(April 18, 2013 at 7:37 pm)Statler Waldorf Wrote:Yes, the decay was much faster in the past.(April 18, 2013 at 7:30 pm)pocaracas Wrote: You'd have to argue very well for those two methods to be accepted as good measuring tapes.
Yes I would, but the point is that I could use the same argument you are using to justify radiometric dating to justify both of those methods; so you’re going to have to use something else to justify radiometric dating. As far as I am concerned the elements went through a period of greatly accelerated decay in the past much like our hypothetical human would have gone through a period of accelerated growth earlier in his lifetime to throw off the other two methods.
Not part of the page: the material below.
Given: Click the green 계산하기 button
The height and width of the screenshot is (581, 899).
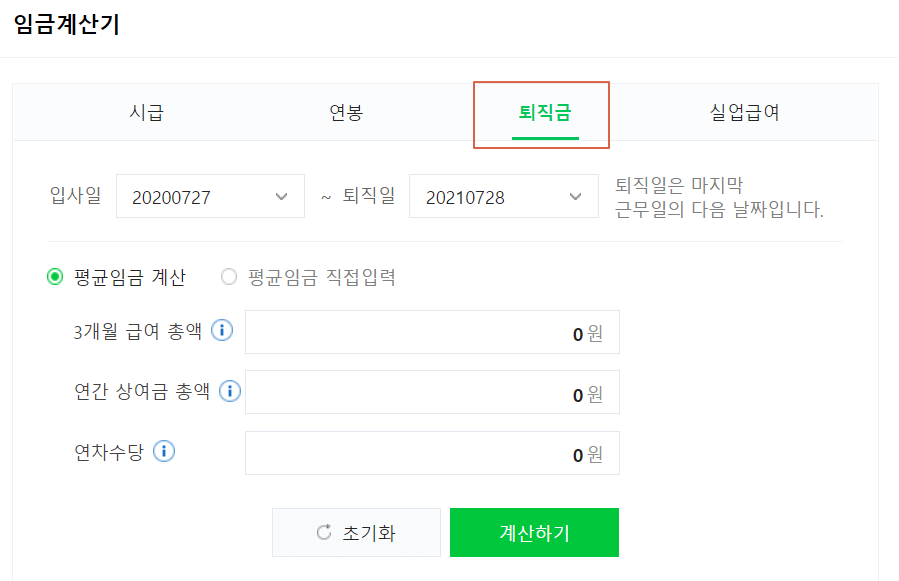Looking at the screenshot, I should coord(535,532).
That's because the decay is an exponential which tends to zero, at infinity... how fast it tends to zero depends on the element decaying.
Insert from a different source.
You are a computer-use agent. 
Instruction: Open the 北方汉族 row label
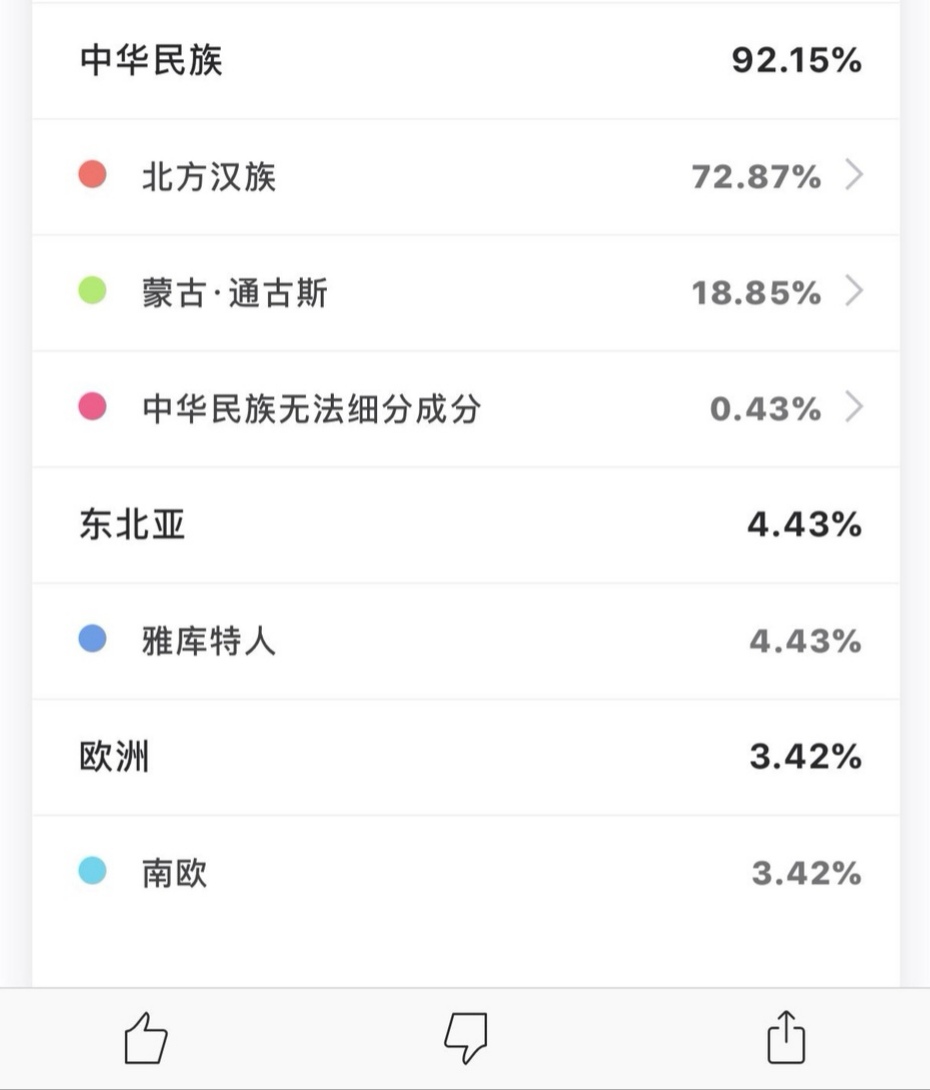coord(209,176)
Some elements decay to practically zero in microseconds, some in seconds, some in minutes, some in days, some in weeks, some in years, some in centuries, some in millenia, some in millions of years.
But they all follow the same exponential basic rule.... but with different time constants.
Do you have any special insight into these long lived isotopes to claim that they work in differently from the remaining isotopes? If not, then why don't you assume they behave exactly their short-lived counterparts? Like Quantum-mechanics determines that they should behave.... like the fit to the exponential rule hints with high accuracy. Do you?
If not, then why do you make such a preposterous proposition?